Highlights

These simple and uneducated men comport themselves with the wise calm of monks, and their well-being is in no way separable from their religion.
In the Serengeti, [George Schalling] was much respected and well liked, and he has fine, old-fashioned qualities in abundance. His mix of brains, strength, and integrity is not so common, and counts for a lot on an expedition such as ours: how many of one’s friends, these days, could be entrusted with one’s life?
One night in 1945, on a Navy vessel in a Pacific storm, my relief on bow watch, seasick, failed to appear, and I was alone for eight hours in a maelstrom of wind and water, noise and iron; again and again, waves crashed across the deck, until water, air, and iron became one. Overwhelmed, exhausted, all thought and emotion beaten out of me, I lost my sense of self, the heartbeat I heard was the heart of the world, I breathed with the mighty risings and declines of earth, and this evanescence seemed less frightening than exalting.
Tukten has elf’s ears and a thin neck, a yellow face, and the wild wise eyes of a naljorpa, or Tibetan yogi. He radiates that inner quiet which is often associated with spiritual attainment, but perhaps his attainment is a dark one. The other Sherpas are uneasy with him; they mutter that he drinks too much, uses foul language, is not to be trusted. Apparently he has demeaned himself by taking this job as a porter. Yet they defer to him as if he possessed some sort of magic, and sometimes I think I feel his power, too.
“If you took people seriously in this part of the world,” he says, “you would never leave home.” And it is true that everywhere dangers and difficulties are exaggerated by the local people, if only as a good excuse for extortion or malingering: one must go oneself to know the truth.
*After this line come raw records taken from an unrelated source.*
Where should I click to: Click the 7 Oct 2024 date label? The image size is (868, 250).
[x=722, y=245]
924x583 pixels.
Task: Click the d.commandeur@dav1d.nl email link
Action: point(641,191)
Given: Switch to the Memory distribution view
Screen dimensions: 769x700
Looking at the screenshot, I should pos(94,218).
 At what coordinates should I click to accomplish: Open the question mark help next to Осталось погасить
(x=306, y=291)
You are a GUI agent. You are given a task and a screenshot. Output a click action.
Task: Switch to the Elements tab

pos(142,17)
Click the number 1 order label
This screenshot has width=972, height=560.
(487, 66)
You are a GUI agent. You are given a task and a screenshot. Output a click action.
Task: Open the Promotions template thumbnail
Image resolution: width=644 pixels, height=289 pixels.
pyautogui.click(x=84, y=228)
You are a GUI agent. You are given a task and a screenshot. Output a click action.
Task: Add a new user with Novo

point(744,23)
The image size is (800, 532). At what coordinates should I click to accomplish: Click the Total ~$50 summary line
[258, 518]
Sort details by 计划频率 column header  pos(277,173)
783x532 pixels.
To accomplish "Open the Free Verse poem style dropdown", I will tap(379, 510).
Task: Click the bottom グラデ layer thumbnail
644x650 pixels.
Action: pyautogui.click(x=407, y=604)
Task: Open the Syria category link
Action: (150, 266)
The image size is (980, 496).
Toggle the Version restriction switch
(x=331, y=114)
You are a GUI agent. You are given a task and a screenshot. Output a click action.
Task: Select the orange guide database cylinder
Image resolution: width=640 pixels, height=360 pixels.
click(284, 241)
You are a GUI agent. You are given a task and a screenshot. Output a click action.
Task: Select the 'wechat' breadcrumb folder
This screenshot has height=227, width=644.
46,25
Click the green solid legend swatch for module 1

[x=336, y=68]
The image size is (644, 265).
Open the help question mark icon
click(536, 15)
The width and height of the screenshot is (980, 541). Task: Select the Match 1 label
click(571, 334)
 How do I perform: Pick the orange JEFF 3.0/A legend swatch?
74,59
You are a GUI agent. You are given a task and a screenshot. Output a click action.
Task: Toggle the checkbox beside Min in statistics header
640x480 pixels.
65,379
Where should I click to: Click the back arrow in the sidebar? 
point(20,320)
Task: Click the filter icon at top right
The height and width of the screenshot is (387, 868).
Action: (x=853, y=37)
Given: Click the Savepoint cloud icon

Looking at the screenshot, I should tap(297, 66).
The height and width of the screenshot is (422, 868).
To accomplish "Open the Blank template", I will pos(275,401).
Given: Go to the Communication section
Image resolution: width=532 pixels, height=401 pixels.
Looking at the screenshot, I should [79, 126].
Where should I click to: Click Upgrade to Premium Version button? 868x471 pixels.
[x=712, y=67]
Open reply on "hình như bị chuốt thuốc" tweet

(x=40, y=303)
In case I should need them, instructions for passage through the Bardo are contained in the Tibetan “Book of the Dead” which I carry with me—a guide for the living, actually, since it teaches that a man’s last thoughts will determine the quality of his reincarnation. Therefore, every moment of life is to be lived calmly, mindfully, as if it were the last, to insure that the most is made of the precious human state—the only one in which enlightenment is possible. And only the enlightened can recall their former lives; for the rest of us, the memories of past existences are but glints of light, twinges of longing, passing shadows, disturbingly familiar, that are gone before they can be grasped, like the passage of that silver bird on Dhaulagiri.
It is one thing to climb remote mountains if one has done it all one’s life; it is quite another to begin in middle age. Not that forty-six is too old to start, but I doubt that I shall ever welcome ice faces and narrow ledges, treacherous log bridges across torrents, the threat of wind and blizzard; in high mountains, there is small room for mistake. Why is death so much on my mind when I do not feel I am afraid of it?—the dying, yes, especially in cold (hence the oppression brought by this north wind down off the glaciers, and by the cold chop on the cold lake), but not the state itself. And yet I cling—to what? What am I to make of these waves of timidity, this hope of continuity, when at other moments I feel free as the bharal on those heights, ready for wolf and snow leopard alike?
Rock, and snow peaks all around, the sky, and great birds and black rivers—what words are there to seize such ringing splendor? But again something arises in this ringing that is not quite bearable, a poised terror, as in the diamond ice that cracks the stone. The brain veers; the sun glints like a weapon.
I grow into these mountains like a moss. I am bewitched. The blinding snow peaks and the clarion air, the sound of earth and heaven in the silence, the requiem birds, the mythic beasts, the flags, great horns, and old carved stones, the rough-hewn Tartars in their braids and homespun boots, the silver ice in the black river, the Kang, the Crystal Mountain. Also, I love the common miracles—the murmur of my friends at evening, the clay fires of smudgy juniper, the coarse dull food, the hardship and simplicity, the contentment of doing one thing at a time: when I take my blue tin cup into my hand, that is all I do. We have had no news of modern times since late September, and will have none until December, and gradually my mind has cleared itself, and wind and sun pour through my head, as through a bell.